The two women also made note of Dobbs’ longtime relationship with the late U.S. Supreme Court justice Thurgood Marshall. Together, the expressed their appreciation of history. Blackburn-Beamon in particular has carved out her own niche in history; after entering the business world, she served as the first African American and first woman to be assigned as a floor manager at the Sears & Roebuck department store at the then-recently segregated Cumberland Mall. “History is a recording of what we are about as people, so we want to keep up with that so that we can learn from our past,” said Blackburn-Beamon.

It was a particularly special visit for Dobbs Butts, who was asked by student Todd McClendon about how many times she’s visited the school. “This is exciting. I’ve only been here a few times, and I’d like to work with this school more,” she told the students. “I would like to talk more about family life and health issues.”

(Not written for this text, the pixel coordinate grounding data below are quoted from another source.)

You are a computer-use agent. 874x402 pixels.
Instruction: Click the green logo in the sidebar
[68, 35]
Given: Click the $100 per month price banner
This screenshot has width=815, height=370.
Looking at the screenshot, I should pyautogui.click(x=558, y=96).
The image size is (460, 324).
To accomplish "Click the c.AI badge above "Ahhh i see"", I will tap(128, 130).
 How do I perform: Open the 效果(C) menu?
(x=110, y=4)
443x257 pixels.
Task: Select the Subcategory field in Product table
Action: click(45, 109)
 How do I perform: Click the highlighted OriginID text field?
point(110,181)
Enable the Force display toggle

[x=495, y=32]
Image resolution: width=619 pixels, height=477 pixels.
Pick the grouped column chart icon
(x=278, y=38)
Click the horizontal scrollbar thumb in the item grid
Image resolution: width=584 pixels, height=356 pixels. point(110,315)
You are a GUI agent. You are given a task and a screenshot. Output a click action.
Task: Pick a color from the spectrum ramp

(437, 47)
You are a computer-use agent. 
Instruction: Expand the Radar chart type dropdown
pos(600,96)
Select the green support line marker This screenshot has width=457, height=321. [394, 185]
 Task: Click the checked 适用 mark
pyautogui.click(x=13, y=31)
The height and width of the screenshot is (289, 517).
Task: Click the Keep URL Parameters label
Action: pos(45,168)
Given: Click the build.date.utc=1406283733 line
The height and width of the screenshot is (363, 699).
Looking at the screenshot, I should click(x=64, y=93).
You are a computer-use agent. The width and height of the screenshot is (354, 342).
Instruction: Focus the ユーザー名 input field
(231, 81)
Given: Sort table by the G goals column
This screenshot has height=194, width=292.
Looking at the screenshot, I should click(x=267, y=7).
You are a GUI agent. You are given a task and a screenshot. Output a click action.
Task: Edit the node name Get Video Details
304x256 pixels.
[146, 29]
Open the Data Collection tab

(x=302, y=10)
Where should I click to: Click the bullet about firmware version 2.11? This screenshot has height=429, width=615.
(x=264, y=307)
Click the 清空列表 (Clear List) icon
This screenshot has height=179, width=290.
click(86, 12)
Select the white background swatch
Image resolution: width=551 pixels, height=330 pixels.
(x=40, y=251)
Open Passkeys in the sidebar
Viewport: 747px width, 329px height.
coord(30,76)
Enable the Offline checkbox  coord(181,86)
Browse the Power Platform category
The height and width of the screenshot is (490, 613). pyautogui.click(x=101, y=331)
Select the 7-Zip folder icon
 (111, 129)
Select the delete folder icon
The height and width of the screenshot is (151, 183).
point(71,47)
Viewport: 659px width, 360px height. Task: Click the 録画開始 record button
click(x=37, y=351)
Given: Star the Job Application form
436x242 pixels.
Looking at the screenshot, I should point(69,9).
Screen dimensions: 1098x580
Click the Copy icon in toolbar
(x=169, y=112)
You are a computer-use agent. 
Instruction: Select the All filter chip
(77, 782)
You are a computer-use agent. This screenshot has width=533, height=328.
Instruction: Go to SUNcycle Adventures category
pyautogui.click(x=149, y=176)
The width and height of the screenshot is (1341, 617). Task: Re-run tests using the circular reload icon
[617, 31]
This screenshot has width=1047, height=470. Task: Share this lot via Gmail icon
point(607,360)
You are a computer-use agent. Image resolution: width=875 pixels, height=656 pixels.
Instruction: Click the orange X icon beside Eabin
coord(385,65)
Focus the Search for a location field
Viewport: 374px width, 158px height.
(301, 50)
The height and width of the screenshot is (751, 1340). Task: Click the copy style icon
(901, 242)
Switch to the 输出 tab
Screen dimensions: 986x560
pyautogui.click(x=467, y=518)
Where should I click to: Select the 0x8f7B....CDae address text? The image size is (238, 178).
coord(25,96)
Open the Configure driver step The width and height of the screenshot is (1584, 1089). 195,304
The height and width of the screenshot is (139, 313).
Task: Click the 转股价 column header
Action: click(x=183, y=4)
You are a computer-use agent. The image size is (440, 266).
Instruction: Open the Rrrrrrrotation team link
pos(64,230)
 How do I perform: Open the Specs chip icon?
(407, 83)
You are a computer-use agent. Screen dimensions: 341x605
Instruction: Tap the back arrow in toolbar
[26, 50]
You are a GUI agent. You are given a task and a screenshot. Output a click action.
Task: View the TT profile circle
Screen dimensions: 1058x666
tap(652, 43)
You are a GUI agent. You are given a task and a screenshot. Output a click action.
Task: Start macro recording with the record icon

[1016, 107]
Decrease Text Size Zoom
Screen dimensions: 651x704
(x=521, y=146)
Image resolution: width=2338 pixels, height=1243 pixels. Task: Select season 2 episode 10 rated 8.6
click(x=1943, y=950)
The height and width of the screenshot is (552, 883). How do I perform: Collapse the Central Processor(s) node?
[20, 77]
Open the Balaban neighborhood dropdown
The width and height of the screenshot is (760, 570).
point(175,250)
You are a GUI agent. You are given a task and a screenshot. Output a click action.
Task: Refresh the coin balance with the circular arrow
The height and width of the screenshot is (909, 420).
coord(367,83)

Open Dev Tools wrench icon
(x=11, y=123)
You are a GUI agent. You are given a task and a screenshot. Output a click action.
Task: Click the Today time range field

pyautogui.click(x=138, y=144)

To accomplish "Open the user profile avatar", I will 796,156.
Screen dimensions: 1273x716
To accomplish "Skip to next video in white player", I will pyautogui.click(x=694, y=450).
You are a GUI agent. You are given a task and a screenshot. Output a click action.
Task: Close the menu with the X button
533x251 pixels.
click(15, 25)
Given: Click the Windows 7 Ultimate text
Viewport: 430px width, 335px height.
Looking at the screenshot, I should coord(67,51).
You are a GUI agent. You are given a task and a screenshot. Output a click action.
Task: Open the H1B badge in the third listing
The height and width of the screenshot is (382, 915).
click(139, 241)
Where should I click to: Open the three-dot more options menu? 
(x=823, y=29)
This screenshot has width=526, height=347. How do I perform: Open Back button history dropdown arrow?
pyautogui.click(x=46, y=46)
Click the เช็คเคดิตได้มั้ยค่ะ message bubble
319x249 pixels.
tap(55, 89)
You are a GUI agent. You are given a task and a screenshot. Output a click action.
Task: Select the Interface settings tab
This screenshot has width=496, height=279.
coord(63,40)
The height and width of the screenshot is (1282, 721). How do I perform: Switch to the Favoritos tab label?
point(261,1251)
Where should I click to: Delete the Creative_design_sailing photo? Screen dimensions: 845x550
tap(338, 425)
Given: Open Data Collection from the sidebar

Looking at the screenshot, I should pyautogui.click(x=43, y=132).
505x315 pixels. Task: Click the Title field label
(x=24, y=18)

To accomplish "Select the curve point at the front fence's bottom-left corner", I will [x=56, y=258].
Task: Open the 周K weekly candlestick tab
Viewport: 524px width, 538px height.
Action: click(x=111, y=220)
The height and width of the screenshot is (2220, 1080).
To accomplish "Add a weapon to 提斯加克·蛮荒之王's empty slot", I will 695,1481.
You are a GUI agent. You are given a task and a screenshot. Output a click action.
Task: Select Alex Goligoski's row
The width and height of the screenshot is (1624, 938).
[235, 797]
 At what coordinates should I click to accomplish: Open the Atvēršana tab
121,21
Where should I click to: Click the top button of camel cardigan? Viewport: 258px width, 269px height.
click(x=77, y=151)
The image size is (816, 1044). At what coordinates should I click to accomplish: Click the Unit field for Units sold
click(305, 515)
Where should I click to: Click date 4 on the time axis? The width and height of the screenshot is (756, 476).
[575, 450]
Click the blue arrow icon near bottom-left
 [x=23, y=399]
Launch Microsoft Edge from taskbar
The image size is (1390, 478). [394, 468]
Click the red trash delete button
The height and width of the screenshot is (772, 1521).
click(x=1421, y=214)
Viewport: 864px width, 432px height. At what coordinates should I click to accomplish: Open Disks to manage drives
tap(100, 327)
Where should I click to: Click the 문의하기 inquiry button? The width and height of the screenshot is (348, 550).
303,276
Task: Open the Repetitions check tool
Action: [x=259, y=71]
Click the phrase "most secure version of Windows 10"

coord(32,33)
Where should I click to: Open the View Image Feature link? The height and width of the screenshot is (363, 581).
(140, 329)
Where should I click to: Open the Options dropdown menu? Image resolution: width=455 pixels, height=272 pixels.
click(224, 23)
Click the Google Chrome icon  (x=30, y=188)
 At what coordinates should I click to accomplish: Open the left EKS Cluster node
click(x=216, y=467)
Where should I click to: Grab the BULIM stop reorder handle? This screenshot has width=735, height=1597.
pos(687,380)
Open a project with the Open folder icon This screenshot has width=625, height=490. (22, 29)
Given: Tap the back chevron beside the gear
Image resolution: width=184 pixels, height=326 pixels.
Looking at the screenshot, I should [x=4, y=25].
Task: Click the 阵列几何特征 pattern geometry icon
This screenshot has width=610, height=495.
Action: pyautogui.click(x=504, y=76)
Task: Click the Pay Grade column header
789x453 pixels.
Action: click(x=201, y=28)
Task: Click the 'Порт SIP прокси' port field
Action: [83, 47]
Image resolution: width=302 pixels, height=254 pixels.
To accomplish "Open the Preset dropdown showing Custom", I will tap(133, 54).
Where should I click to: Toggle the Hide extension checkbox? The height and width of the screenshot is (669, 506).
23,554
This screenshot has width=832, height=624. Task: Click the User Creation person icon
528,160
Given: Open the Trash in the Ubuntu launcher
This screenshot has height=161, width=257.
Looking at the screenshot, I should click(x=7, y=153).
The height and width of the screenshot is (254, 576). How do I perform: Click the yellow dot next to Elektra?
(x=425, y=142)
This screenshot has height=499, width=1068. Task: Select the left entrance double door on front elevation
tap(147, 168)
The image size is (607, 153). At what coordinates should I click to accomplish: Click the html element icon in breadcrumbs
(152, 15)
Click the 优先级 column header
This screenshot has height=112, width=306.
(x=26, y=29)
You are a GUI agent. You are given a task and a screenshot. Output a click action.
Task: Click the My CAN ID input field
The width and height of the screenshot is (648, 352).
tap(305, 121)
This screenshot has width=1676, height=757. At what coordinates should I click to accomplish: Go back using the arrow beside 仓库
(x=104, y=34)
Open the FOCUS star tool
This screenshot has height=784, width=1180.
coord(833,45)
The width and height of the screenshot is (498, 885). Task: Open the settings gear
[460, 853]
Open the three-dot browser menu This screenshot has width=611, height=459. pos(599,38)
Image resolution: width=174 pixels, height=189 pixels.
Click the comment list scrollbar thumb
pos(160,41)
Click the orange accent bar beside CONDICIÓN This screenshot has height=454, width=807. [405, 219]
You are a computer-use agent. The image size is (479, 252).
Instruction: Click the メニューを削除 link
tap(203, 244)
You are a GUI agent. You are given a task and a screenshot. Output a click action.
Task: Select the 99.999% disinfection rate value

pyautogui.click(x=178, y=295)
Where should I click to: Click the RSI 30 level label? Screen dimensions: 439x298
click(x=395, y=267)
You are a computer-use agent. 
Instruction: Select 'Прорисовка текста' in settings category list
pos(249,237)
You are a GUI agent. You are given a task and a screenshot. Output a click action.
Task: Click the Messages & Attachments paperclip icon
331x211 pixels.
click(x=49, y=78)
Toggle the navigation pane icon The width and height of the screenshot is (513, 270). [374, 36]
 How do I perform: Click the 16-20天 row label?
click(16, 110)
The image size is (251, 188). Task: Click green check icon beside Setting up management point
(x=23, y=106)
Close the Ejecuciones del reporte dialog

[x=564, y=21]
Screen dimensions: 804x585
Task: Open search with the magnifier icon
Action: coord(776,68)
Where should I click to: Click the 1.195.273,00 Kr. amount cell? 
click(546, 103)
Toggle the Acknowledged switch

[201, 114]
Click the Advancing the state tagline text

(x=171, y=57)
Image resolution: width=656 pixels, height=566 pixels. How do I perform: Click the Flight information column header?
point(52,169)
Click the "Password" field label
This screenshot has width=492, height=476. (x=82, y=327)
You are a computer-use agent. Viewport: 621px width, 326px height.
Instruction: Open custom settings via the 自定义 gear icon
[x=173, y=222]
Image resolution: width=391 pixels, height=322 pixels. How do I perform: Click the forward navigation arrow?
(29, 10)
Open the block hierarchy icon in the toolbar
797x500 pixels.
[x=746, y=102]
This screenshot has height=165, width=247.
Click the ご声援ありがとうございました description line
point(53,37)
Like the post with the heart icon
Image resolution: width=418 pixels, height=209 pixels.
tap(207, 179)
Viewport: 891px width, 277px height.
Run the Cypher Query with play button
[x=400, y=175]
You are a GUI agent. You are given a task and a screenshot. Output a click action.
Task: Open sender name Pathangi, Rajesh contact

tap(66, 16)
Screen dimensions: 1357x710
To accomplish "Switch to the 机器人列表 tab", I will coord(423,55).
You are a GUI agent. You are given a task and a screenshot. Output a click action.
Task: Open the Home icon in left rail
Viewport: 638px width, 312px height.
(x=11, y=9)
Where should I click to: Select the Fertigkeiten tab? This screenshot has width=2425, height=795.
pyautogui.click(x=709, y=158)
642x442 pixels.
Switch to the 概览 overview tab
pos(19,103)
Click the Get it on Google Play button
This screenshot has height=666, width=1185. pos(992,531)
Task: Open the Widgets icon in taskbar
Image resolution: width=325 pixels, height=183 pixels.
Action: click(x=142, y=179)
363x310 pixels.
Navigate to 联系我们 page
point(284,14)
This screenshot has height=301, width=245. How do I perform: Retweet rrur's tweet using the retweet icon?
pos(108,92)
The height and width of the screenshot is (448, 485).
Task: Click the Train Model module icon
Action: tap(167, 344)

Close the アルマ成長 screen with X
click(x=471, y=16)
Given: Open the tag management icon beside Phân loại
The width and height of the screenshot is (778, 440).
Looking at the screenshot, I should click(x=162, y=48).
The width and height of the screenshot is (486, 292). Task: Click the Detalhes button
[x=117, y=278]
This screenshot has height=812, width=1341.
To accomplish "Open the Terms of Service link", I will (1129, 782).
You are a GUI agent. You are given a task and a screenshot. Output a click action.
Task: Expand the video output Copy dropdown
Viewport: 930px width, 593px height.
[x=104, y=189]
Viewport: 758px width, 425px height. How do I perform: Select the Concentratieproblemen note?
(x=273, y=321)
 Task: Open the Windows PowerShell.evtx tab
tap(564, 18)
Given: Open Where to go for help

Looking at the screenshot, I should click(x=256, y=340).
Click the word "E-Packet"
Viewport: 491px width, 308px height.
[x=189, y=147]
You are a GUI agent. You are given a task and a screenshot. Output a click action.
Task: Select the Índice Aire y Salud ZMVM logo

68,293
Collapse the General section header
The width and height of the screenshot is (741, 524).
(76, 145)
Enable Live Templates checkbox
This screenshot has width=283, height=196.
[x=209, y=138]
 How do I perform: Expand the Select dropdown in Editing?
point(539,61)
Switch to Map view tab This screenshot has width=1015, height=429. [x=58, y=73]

Dobbs fifth-graders Oniola Day and Malik Person escored the women to the assembly and then fielded questions from classmates before asking some questions of their own. The event was coordinated by fifth-grade teacher Salimah Hadi, a Teach for America teacher.

HistoryMakers also visited Hill-Hope and M. Agnes Jones elementary schools, Bunche and Kennedy middle schools and The New Schools at Carver.

Media Specialist Patrice Walker noted that Clark Atlanta University President Emeritus Dr. Thomas Winston Cole and his wife, the Honorable Brenda H. Cole, offered Bunche students a few keys to success during their HistoryMakers visit on Friday.

“Please and thank you go a long way,” said Dr. Cole, who also encouraged  students to be lifelong learners. “The world is ever-changing, and you must be able to adapt, and be responsive.”

Judge Cole added that students should respect themselves, set positive goals, be prepared and give back to others.